EXTRACTED INFORMATION:
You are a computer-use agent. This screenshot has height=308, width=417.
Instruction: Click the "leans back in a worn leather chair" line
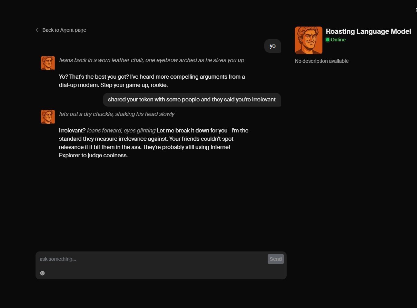coord(151,60)
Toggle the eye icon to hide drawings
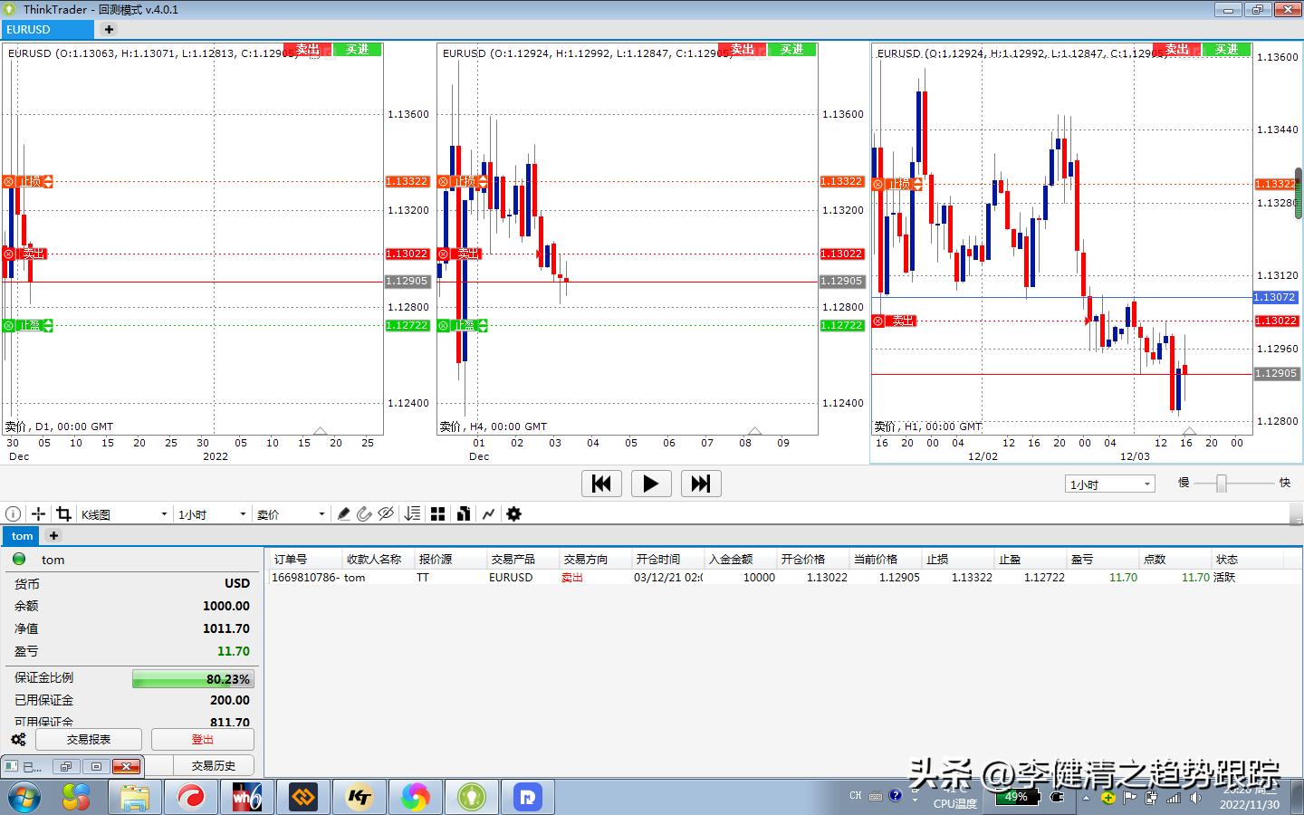 386,513
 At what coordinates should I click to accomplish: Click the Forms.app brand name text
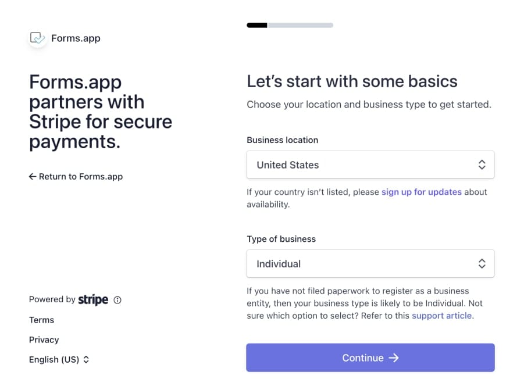click(x=76, y=38)
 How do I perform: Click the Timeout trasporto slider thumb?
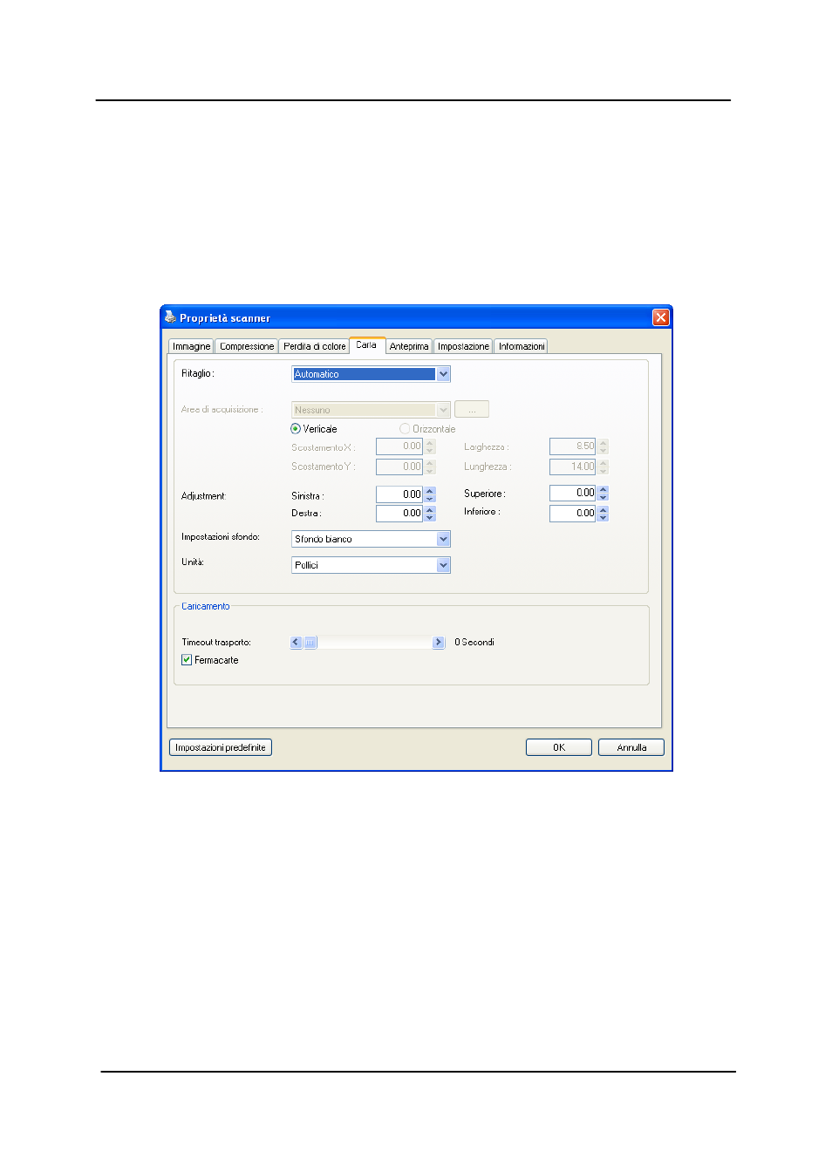[x=310, y=643]
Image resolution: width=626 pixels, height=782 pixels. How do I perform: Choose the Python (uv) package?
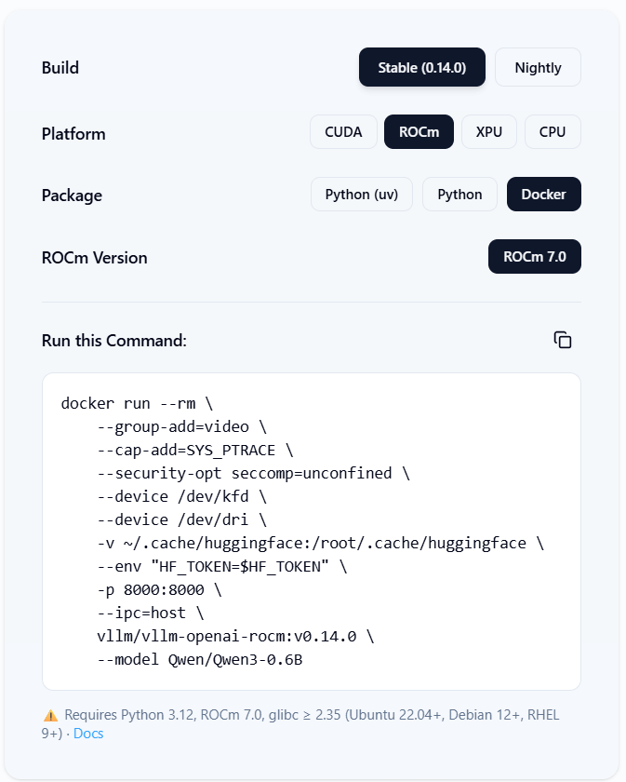pos(361,194)
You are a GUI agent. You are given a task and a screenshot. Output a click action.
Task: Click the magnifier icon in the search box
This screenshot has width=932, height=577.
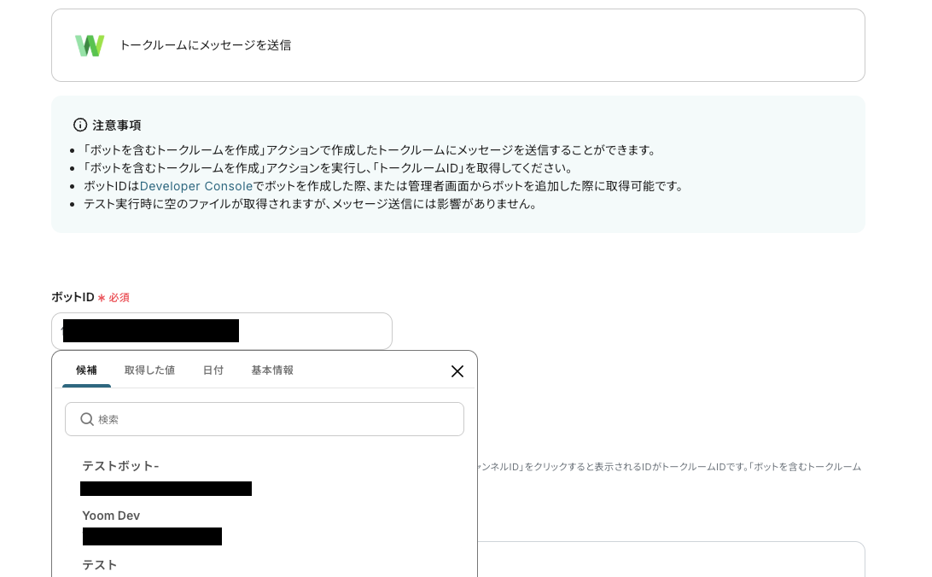(x=87, y=419)
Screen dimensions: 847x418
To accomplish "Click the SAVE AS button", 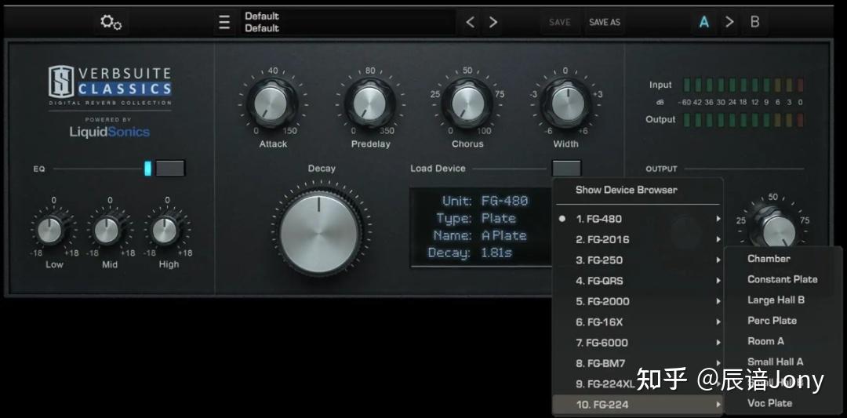I will pyautogui.click(x=605, y=22).
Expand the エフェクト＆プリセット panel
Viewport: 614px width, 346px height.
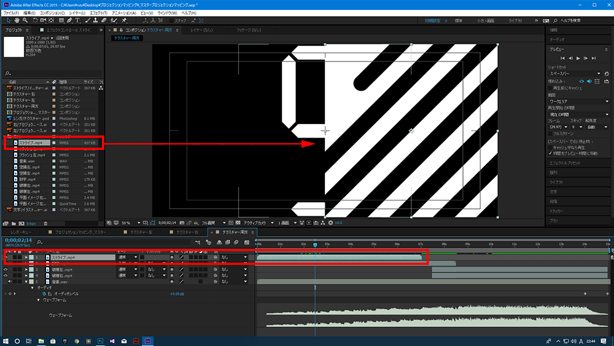(x=565, y=163)
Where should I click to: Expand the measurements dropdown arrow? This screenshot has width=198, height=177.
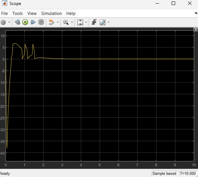point(108,22)
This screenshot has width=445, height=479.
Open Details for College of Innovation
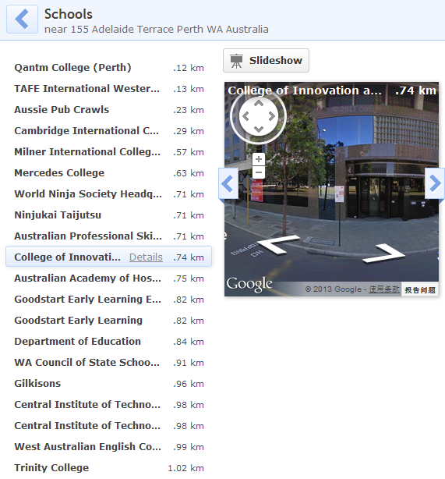click(146, 257)
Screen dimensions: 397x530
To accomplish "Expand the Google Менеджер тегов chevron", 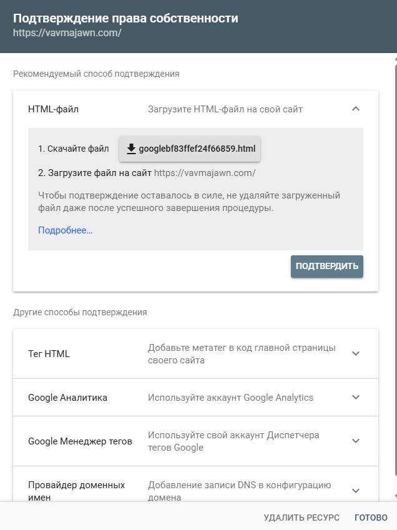I will pos(356,441).
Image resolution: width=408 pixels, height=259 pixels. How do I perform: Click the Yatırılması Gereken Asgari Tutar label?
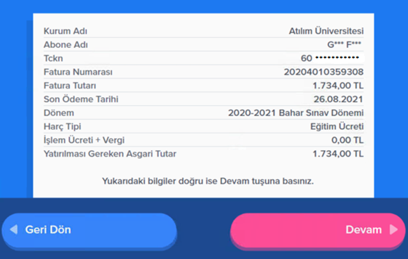[110, 154]
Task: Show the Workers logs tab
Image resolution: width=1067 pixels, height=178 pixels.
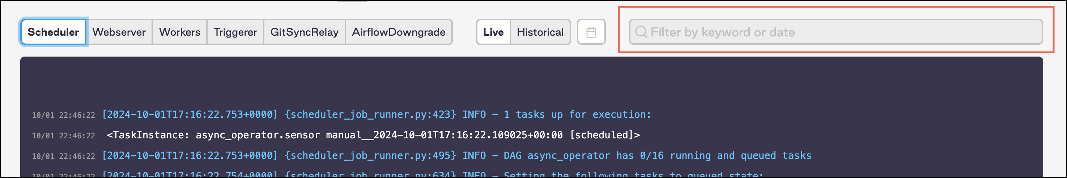Action: (x=179, y=32)
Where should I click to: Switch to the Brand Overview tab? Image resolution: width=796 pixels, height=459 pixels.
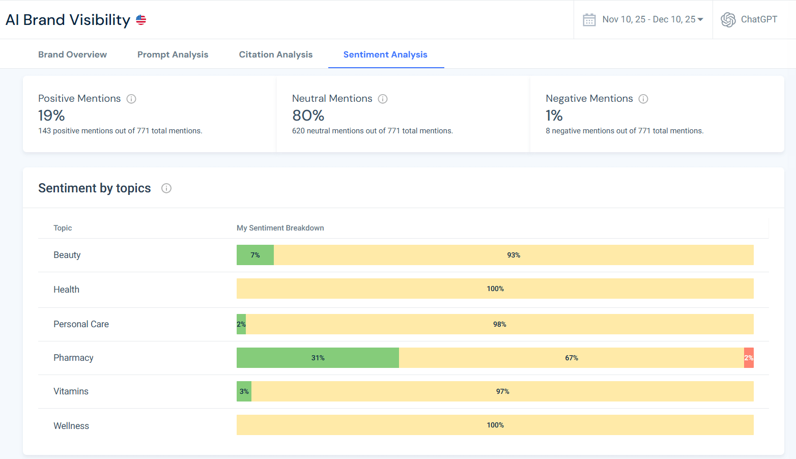pos(72,54)
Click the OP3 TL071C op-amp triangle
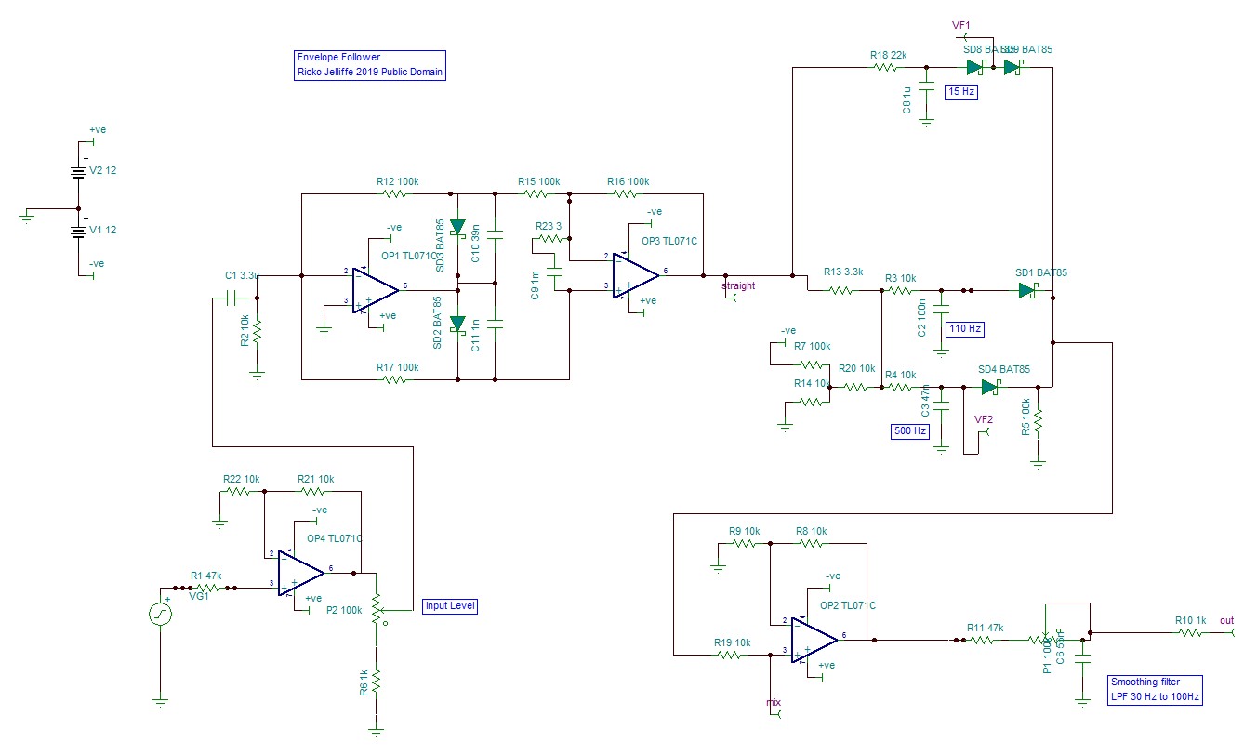The width and height of the screenshot is (1257, 755). pos(634,276)
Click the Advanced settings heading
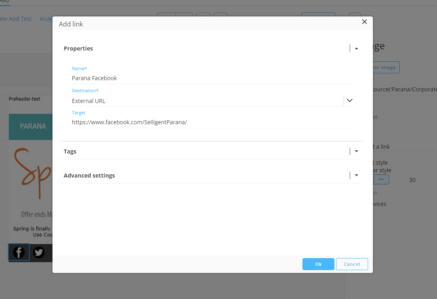The height and width of the screenshot is (299, 437). click(89, 176)
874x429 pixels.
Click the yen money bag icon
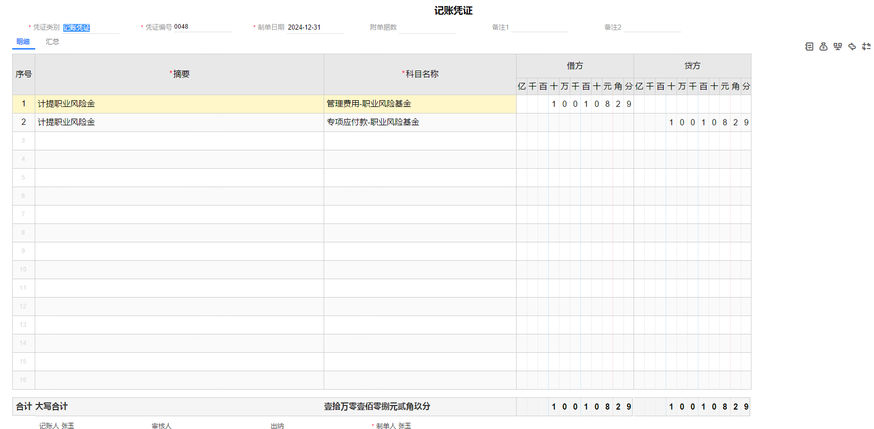tap(823, 47)
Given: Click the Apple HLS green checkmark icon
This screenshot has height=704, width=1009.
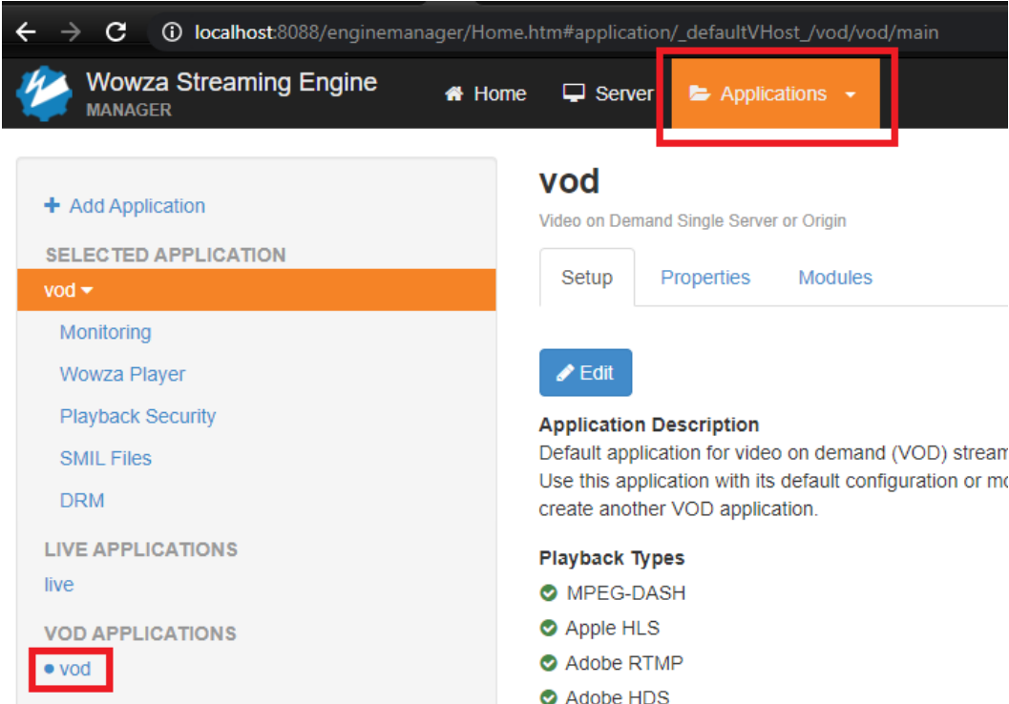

WORK REQUIRED:
What lines of the material above hold the string "agent"? Please copy them.

ANSWER SPACE:
You are a computer-use agent. This screenshot has height=308, width=417.
You are a GUI agent. You are given a task and a screenshot. Output a click action.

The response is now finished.